Workshop: The Enactment of Soul Through Myth

Our ancestors transmitted their values from place to place, and from person to person through the power of word and image. Those images which rose from the unconscious, or which overwhelmed consciousness in historic event, became the personal and tribal carriers of the deepest encounters with the mysteries of cosmos, nature, society and self. This workshop will study some of the great myths of the Eastern and Western tradition, analyze their mythopoeic statements, and consider their presence in our daily lives. Among such recurrent motifs are: “creation,” “the fall” (or primal loss), and “encounter with the Shadow.” Also, we will explore the two greatest of mythic patterns, the quest for identity and the “eternal return,” the linear and cyclic patterns, which animate history and our personal lives. Such mythic drama haunts history and, often unconsciously, directs the currents of the modern soul. We will, perhaps, re-experience the linkage of our modern, often isolated, lives with the timeless drama of which we are all, already and always, part. 

 

James Hollis, Ph.D., is a Zurich-trained Jungian analyst in private practice in Philadelphia and Linwood, N.J. He is the author of The Middle Passage: From Misery to Meaning at Mid-Life; Under Saturn’s Shadow: The Wounding and Healing of Men and Tracking the Gods, The Place of Myth in Modern Life, and numerous articles. For 26 years he has been a tenured Professor at various colleges and universities, and is currently Visiting Professor of Psychiatry at Albert Einstein Medical School in Philadelphia. He is also the Director of Education for the Philadelphia Jung Institute. 

Psyche and Soul

June 17, 1996: Special Program-Thomas Moore

Lecture: Enchantment is the condition of being entranced, caught in rapture, spirited away, spellbound, and living more from deep imagination than from practicality. The soul has an unforgiving need for this kind of enchantment, and yet the modern world does everything it can to break the spell. Enchantment offers a reason for being, as basis for ecological responsibility, and a means for nourishing the soul. Yet, the modern preference is for understanding and control, information and manipulation. 

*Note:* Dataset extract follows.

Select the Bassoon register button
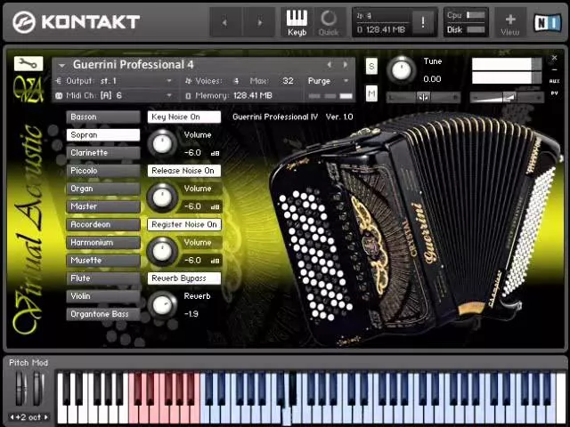 102,117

This lecture by Thomas Moore represents a further development of his work with the soul, but here the emphasis is on the world in which we live-the rivers, roads, buildings, houses, gardens, silence, music, ruins, stories, art, language, shrines, sports, graffiti, and food. It argues in favor of “natural religion,” piety rooted in nature as the basis of all religious and psychological values. It attempts to restore magic to its proper place in the dynamics of a soul-centered life, and recommends a radical alternative to the rationalistic and mechanistic philosophies of our age. 

 

Thomas Moore, Ph.D., is the author of the bestselling books, Care of the Soul and Soul Mates.  He edited Blue Fire, an anthology of the writing of James Hillman, and has written The Planets Within; Rituals of the Imagination; Dark Eros; and Meditations: On the Monk who Dwells in Daily Life. His newest book is The Re-Enchantment if Everyday Life. He holds a Ph.D in religious studies from Syracuse University and an M.A. in musicology from the University of Michigan. For twelve years he lived as a monk in a Catholic religious order, and now resides in Massachusetts where he enjoys woodworking and music composition.